第4章 ユーロを打ち砕くことができる唯一の国、フランス
イラク戦争時のロシアとヨーロッパの接近
(p.107-108)

 ーウクライナに模範的デモクラシーが現れてきたと一時期信じたのち、ヨーロッパとアメリカの首相府や大統領官邸は、ロシア外交および東ヨーロッパ諸国の動きに不意を突かれたように思います。どういう点で、ウクライナ問題への西洋の関与は誤解に基づいていた可能性があるのでしょうか?
 
 改めて考えてみるときに私が驚くのは、この危機が、以前ヨーロッパに浮かび上がってきていたロジックと整合しないということです。
 21世紀初頭の頃は、いわゆる「ヨーロッパ」の諸国とロシアとの接近が印象的でした。世界で緊張の高まった時期に、この両者が共通の立場を確立したのでした。

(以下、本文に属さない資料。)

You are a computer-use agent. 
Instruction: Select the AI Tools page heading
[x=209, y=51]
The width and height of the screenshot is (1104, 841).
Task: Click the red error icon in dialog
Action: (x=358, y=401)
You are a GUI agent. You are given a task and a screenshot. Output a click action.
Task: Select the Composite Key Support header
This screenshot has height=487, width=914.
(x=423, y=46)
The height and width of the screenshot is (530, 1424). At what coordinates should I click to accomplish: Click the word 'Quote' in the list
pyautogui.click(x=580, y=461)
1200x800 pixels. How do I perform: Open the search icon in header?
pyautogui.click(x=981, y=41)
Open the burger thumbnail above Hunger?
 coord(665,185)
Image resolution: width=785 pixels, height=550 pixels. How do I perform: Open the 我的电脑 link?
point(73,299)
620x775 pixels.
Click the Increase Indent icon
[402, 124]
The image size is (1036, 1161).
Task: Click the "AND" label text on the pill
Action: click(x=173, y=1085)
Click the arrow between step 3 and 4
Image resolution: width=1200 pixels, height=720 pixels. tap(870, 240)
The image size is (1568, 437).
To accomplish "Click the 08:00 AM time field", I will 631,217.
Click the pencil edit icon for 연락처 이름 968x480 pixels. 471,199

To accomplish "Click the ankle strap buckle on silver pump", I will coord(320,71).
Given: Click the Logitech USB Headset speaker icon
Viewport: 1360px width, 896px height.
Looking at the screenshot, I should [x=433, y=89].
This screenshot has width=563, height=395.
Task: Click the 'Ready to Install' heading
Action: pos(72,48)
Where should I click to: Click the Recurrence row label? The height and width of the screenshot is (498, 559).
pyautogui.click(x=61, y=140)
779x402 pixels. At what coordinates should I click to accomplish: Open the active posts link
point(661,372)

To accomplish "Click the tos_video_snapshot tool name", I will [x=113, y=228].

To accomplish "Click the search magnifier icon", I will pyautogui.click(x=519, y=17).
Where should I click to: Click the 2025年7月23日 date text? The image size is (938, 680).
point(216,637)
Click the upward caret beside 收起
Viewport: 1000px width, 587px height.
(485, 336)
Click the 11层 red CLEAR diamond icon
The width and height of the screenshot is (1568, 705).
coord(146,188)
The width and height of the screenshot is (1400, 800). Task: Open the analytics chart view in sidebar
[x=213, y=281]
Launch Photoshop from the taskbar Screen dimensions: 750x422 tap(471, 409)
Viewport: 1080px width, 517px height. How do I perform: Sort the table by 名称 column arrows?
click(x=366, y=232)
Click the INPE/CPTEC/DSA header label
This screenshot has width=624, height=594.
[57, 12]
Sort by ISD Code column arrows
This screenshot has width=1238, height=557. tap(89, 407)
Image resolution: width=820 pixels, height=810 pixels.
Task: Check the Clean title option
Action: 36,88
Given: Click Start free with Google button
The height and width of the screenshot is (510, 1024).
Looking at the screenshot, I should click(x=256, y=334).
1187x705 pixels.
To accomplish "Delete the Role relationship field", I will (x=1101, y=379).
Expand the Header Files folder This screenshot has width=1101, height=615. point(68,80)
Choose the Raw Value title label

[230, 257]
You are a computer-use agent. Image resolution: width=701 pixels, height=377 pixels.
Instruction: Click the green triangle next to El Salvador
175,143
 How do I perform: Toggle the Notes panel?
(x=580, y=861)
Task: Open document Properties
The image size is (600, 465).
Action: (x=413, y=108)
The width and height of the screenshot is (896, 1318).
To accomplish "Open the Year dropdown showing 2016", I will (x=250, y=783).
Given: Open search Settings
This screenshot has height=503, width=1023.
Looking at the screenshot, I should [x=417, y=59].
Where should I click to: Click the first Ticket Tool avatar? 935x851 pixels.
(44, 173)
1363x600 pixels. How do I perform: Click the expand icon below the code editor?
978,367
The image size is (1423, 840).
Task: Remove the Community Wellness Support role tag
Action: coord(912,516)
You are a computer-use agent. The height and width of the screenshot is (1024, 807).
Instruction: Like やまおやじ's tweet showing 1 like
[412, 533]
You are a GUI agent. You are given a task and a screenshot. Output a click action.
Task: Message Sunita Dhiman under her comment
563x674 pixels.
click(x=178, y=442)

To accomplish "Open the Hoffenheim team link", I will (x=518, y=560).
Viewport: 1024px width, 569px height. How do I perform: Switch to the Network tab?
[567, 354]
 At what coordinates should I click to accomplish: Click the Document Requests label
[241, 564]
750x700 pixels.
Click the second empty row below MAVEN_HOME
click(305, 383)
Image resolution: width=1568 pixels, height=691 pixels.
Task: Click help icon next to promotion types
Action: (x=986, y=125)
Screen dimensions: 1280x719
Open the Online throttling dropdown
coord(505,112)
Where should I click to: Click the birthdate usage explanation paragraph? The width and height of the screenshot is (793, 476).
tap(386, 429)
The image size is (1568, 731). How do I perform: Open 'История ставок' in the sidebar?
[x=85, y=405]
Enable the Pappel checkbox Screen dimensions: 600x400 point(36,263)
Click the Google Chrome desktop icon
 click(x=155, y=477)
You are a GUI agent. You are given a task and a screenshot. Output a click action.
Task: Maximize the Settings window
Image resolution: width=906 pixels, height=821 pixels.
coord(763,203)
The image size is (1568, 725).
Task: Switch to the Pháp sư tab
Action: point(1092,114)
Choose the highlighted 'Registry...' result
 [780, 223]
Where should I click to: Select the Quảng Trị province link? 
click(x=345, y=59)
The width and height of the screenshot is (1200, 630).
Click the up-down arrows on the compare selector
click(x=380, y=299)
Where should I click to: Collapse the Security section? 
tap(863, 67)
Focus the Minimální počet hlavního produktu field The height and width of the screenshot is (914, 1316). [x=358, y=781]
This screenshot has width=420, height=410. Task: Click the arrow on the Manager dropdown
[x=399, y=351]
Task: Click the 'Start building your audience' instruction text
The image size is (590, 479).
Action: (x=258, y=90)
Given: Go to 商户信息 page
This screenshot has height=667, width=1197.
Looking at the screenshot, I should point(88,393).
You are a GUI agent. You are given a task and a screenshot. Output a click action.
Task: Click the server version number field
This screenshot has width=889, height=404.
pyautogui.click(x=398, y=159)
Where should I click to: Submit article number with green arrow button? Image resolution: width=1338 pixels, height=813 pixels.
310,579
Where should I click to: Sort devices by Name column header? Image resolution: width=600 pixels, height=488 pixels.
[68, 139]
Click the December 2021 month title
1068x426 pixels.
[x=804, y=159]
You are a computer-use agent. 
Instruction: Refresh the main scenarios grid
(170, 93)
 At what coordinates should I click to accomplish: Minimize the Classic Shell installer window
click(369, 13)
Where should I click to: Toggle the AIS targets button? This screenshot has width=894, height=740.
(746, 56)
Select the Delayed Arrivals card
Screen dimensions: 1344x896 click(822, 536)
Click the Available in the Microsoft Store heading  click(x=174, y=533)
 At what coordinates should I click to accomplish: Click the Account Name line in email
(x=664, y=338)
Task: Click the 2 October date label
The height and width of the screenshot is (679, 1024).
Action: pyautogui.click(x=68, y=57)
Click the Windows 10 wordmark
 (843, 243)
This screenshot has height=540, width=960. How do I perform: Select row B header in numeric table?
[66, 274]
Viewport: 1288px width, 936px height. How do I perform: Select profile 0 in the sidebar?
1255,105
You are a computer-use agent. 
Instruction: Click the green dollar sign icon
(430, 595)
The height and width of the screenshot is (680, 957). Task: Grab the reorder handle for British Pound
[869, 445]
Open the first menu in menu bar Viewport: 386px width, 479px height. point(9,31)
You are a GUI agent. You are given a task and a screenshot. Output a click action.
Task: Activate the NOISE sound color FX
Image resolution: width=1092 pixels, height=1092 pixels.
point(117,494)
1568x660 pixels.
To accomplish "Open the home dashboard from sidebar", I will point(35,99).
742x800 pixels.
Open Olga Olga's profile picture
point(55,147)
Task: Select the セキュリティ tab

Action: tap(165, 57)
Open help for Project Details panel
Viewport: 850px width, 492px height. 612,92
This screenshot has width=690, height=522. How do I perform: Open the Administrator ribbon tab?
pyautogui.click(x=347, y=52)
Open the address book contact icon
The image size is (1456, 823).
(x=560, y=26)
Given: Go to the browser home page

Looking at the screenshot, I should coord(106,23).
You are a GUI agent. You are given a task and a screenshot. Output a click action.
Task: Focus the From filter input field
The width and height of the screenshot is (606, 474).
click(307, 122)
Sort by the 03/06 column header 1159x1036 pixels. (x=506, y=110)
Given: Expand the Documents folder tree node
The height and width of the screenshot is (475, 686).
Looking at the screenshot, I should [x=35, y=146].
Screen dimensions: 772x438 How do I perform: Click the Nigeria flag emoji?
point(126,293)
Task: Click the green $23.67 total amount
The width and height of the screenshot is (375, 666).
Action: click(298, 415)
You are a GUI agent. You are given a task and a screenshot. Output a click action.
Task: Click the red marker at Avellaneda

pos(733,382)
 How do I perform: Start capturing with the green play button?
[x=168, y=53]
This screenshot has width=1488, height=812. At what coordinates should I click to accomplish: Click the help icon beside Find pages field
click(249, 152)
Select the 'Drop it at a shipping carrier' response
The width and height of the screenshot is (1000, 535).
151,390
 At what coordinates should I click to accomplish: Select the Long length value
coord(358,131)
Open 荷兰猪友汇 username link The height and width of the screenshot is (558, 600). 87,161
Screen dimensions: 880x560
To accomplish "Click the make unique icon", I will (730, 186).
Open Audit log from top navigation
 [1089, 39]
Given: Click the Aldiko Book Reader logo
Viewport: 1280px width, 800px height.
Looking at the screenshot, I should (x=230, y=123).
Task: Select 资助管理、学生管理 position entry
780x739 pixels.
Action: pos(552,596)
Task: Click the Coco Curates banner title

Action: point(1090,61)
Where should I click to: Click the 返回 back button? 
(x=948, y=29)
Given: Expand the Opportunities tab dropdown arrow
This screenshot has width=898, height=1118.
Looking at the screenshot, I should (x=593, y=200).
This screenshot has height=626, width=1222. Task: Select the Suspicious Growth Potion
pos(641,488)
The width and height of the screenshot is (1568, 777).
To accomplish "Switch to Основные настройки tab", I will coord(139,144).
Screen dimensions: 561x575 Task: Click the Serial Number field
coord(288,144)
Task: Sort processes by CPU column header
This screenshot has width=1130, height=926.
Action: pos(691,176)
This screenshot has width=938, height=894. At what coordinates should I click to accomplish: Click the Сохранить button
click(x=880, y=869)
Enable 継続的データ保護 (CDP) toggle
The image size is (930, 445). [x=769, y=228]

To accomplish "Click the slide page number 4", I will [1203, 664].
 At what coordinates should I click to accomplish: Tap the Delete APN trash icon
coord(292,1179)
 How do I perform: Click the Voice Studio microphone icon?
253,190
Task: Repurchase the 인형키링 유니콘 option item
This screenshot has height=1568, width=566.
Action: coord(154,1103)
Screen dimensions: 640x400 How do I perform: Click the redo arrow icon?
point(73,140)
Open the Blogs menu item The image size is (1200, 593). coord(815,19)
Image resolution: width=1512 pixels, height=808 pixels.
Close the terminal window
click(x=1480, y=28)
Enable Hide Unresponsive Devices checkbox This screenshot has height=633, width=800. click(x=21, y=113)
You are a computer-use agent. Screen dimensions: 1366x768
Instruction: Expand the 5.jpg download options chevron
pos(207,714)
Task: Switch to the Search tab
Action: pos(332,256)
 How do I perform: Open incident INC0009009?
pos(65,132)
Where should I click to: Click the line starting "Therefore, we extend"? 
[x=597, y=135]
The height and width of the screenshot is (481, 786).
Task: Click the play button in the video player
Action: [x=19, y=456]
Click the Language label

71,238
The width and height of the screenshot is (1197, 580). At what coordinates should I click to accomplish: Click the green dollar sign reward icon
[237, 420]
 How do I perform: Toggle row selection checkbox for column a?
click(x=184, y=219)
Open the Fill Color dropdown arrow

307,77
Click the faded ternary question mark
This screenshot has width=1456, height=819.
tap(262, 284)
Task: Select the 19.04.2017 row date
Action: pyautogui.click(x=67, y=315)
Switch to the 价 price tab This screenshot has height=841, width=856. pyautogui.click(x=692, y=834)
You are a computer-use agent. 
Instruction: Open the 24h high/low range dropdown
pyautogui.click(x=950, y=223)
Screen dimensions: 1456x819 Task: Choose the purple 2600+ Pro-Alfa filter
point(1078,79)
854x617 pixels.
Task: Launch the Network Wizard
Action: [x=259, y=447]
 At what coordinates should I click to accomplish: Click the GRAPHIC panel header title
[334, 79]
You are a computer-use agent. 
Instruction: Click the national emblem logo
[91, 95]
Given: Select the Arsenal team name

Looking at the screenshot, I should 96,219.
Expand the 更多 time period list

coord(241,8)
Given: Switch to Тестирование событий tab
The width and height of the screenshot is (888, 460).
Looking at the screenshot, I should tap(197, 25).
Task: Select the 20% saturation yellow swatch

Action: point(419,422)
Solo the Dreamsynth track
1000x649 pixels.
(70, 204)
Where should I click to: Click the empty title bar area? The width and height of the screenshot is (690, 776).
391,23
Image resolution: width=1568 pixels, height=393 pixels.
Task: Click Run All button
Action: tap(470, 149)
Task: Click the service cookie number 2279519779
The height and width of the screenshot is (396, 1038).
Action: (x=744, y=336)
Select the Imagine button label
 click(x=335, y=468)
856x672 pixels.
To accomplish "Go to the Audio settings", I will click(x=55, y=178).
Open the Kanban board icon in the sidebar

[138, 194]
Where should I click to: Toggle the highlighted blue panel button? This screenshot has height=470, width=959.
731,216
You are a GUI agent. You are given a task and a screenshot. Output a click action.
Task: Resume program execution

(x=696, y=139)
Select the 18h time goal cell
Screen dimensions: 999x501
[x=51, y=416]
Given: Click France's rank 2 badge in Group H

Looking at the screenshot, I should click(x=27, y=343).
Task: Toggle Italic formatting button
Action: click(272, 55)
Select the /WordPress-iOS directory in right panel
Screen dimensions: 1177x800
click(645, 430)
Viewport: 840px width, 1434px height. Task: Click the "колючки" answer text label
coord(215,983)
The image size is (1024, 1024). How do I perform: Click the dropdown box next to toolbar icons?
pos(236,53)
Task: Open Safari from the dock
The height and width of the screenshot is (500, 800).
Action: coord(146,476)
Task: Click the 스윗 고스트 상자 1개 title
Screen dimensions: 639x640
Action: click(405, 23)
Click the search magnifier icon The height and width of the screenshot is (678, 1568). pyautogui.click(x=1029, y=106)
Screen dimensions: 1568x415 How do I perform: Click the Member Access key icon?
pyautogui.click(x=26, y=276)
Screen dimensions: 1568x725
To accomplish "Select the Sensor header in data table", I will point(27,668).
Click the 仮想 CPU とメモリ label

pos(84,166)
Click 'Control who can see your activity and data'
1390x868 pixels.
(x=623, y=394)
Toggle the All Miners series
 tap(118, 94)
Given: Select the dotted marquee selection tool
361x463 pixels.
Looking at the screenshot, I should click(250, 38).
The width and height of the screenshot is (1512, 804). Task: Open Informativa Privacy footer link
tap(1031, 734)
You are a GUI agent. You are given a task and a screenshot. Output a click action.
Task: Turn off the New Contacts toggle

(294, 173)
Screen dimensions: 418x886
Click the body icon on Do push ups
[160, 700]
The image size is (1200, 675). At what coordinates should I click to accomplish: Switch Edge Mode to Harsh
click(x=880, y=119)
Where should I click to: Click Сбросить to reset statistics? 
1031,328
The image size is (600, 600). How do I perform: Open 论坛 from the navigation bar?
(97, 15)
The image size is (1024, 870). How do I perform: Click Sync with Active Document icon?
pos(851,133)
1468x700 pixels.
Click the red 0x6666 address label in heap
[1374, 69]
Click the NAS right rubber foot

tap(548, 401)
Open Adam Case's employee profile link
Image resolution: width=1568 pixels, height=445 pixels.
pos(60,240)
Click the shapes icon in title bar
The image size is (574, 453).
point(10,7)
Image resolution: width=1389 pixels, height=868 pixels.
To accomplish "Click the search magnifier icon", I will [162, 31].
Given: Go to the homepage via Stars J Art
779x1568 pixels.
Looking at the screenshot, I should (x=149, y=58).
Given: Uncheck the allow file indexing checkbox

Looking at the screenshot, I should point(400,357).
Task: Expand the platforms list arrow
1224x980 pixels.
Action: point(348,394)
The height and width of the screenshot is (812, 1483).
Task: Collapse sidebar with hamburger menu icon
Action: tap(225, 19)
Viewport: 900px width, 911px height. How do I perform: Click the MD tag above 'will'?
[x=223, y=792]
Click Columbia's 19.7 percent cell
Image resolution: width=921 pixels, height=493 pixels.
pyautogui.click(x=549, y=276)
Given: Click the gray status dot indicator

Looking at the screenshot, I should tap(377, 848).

 2003年のトロワ(フランス、シャンパーニ地方の都市)での会議は未だ記憶に新しいですね。あのおり、フランスのシラク大統領、ロシアのプーチン大統領、そしてドイツのシュレーダー首相の三者が一致して、イラクへのアメリカの介入に対して拒否を表明したのです。それを受けて大方の人々は、旧大陸が全体として平和の方へ推移していくのに、ジョージ・W・ブッシュのアメリカはブレジンスキーの路線に忠実で、ロシアに対する対決姿勢を維持し、かつてソ連の衛星国だった諸国を頼りにし、バルト三国とポーランドを反ロシア姿勢の特権的パートナーとしているという印象を抱いたのでした。

 2003年の時点では、ドイツとフランス、ロシアの3国が互いに友好的な関係を築いており、「横暴な覇権国アメリカ VS 穏健な全ヨーロッパ」という図式だったのが、今となっては遠い昔のように感じてしまうほど、10年間で状況が激変しました。
 ただ、最近になってシリア難民問題では水面下でドイツとロシアとが手を取り合っているように感じているのは私だけでしょうか?